Decoding the MBBS vs. MD Debate

Decoding the MBBS vs. MD Debate

2 weeks ago by Chris

Embarking on the path to become a doctor is a journey laden with choices, and a common question from aspiring doctors revolves around the type of degree pursued—Bachelor of Medicine, Bachelor of Surgery (MBBS) or Doctor of Medicine (MD). As the landscape of medical education evolves, it's useful for aspiring doctors and their parents to understand the nuances of these degrees, particularly the variations in MD programs that can serve as both undergraduate and postgraduate pathways.


Understanding the MBBS Degree

The MBBS degree, a time-honored choice for aspiring doctors, traditionally spans five to six years in Australia. This comprehensive program integrates theoretical knowledge with hands-on clinical experience, offering a well-rounded foundation in medical sciences. Early coursework delves into foundational sciences, gradually transitioning to clinical rotations in hospitals where students apply their knowledge in real-world scenarios.

The MBBS degree is renowned globally, opening doors to diverse medical specialties. The program's structure is relatively standardized across Australian medical schools, providing a consistent and recognized foundation for medical practitioners.


Exploring the MD Degree

In recent years, the MD degree has emerged as a dynamic alternative to the MBBS. It's crucial to note that MD programs in Australia can vary, and some are designed as undergraduate degrees spanning five to six years. Unlike the traditional MBBS pathway, the MD often incorporates research elements throughout the curriculum.

MD programs, whether pursued at the undergraduate or postgraduate level, usually offer a blend of theoretical understanding and a research-oriented approach. The integration of research into the MD program reflects the evolving nature of medicine, emphasizing the importance of innovation and scientific inquiry.


Comparative Analysis

Apart from the aforementioned minor differences, the MBBS and MD courses are essentially identical. Melbourne University started the trend of renaming MBBS to MD in an attempt to gain a competitive advantage, but now nearly all universities have changed their medical degrees to MD, so there is no advantage.

Universities will try to market the degree they offer over the other, but this is all window dressing and should not form part of your decision making process in determining which university to attend for medicine. There are many more important factors to consider, which are outlined in our blog on factors to consider when choosing a medical school.

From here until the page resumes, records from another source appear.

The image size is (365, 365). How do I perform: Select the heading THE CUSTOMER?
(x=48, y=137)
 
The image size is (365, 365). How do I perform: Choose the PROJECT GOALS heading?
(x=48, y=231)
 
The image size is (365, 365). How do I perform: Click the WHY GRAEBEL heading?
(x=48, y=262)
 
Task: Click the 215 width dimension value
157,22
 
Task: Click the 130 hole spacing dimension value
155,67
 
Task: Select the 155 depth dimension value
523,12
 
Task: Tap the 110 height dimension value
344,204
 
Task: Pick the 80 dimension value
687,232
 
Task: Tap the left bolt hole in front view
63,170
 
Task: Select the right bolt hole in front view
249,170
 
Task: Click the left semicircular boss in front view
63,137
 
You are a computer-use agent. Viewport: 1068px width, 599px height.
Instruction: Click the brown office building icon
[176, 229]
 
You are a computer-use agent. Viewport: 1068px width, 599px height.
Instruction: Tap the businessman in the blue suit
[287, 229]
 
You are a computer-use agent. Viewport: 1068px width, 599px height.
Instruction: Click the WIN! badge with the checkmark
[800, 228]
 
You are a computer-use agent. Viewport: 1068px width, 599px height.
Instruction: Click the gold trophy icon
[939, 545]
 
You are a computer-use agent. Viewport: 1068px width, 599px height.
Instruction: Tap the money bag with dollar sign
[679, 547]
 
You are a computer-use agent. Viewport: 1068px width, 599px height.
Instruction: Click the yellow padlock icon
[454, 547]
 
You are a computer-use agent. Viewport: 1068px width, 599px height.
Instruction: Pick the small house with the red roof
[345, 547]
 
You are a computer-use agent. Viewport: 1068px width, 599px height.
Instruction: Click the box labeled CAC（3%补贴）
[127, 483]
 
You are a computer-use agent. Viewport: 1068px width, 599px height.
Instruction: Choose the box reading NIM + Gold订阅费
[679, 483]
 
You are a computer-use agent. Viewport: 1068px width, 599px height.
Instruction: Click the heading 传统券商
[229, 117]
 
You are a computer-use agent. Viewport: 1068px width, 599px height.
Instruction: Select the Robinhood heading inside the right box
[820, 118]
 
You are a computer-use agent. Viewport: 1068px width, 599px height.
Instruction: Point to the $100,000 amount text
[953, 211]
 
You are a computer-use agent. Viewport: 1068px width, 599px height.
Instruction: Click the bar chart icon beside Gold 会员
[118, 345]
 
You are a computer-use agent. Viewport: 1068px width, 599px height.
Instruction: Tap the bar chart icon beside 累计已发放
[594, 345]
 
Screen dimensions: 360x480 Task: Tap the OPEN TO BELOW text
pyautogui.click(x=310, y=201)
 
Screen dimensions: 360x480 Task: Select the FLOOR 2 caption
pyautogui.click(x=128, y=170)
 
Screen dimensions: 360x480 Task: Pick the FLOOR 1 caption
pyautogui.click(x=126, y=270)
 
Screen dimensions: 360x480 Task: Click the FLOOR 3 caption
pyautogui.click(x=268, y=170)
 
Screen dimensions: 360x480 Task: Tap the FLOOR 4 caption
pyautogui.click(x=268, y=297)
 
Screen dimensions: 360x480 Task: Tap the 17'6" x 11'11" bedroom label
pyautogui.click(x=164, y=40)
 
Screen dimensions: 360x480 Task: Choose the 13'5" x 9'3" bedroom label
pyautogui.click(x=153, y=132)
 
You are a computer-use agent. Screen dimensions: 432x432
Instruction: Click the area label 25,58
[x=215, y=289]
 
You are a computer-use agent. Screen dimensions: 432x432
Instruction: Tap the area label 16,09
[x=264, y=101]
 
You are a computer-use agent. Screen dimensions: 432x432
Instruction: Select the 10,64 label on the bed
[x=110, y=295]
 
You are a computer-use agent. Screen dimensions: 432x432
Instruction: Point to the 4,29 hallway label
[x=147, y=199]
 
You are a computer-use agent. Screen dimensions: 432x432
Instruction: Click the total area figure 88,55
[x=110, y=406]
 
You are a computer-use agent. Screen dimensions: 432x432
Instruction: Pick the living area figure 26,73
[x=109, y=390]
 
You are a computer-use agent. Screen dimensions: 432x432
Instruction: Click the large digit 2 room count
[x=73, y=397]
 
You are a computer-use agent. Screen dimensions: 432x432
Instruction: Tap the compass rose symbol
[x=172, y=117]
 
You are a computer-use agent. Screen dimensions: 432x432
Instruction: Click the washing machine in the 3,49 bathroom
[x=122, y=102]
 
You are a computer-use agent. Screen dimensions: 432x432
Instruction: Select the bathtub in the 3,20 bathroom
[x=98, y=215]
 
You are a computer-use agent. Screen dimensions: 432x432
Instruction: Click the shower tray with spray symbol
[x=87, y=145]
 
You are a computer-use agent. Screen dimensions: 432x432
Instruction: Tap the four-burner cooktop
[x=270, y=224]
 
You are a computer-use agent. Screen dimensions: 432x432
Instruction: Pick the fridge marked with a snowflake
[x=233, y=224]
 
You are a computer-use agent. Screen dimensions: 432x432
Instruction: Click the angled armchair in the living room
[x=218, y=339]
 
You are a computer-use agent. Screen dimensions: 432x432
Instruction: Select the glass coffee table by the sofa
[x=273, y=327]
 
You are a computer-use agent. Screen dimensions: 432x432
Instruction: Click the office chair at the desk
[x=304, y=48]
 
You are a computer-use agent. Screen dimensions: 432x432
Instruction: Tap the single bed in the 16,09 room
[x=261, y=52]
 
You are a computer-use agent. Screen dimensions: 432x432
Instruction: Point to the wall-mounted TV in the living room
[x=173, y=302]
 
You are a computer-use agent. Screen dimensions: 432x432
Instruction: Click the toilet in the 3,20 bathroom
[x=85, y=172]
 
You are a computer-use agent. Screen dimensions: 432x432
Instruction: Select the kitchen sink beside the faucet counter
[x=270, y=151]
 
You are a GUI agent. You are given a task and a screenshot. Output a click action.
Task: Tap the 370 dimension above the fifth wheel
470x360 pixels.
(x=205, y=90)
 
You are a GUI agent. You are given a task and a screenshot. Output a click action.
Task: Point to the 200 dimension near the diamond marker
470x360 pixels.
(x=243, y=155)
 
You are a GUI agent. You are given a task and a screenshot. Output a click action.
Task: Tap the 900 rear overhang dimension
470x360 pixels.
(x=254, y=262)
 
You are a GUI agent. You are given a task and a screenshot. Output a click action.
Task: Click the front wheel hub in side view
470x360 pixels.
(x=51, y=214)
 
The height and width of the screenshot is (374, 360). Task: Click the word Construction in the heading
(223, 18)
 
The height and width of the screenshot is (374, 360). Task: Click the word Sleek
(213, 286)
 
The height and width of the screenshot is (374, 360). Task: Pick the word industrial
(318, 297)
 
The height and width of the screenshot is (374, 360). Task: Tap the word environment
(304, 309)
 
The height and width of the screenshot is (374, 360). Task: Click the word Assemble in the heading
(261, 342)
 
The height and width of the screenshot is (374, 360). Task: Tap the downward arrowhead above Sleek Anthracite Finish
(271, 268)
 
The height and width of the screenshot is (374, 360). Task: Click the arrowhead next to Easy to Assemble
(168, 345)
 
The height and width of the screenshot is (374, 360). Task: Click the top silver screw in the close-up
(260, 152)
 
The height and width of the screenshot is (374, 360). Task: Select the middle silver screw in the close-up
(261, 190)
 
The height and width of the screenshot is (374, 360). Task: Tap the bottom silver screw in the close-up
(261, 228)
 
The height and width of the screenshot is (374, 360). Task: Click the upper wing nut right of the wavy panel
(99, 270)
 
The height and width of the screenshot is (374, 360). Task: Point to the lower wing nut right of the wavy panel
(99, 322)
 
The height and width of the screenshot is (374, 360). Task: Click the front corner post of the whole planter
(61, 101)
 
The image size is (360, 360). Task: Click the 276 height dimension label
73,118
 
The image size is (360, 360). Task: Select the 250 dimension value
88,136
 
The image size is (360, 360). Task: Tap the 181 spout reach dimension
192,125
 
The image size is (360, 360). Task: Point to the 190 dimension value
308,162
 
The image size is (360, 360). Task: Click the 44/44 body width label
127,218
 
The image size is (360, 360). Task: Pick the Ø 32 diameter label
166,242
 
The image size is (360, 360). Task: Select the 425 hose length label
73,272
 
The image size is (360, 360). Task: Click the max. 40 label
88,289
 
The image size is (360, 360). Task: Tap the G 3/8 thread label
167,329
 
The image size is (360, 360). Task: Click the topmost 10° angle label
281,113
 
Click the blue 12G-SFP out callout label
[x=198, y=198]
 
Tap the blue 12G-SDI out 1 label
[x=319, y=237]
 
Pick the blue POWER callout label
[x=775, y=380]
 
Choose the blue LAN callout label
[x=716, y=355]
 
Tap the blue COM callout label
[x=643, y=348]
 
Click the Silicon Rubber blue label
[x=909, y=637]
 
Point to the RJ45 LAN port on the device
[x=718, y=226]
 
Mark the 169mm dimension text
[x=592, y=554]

Universities in Australia and New Zealand offering MBBS and MD

MBBS (Undergraduate)
  • University of Auckland
  • Curtin University
  • James Cook University
  • University of Otago


  • University of Adelaide
  • Bond University
  • Charles Sturt University / University of Western Sydney JMP
  • Griffith University
  • Monash University
  • University of Newcastle / University of New England JMP
  • University of New South Wales
  • University of Tasmania

Graduate (provisional entry pathway)

  • Flinders University
    • Charles Sturt University
  • University of Queensland
    • Central Queensland University
    • University of Southern Queensland
  • University of Notre dame (NSW Campus)
  • University of Western Australia

Graduate (graduate entry pathway)

  • Australia National University
  • Deakin University
  • University of Melbourne
  • University of Notre dame (WA Campus)
  • University of Sydney


Practical implications for Aspiring Doctors

Importantly, there are no practical implications in terms of the ability to practice medicine in Australia and New Zealand for students choosing an MBBS or MD. Both will provide a licence to practice Medicine in Australia and New Zealand. Neither offers a competitive advantage over the other in terms of future careers / specialty training. 

So in summary, MD is not superior to MBBS, and MBBS is not superior to MD, so there is no need to stress over this decision!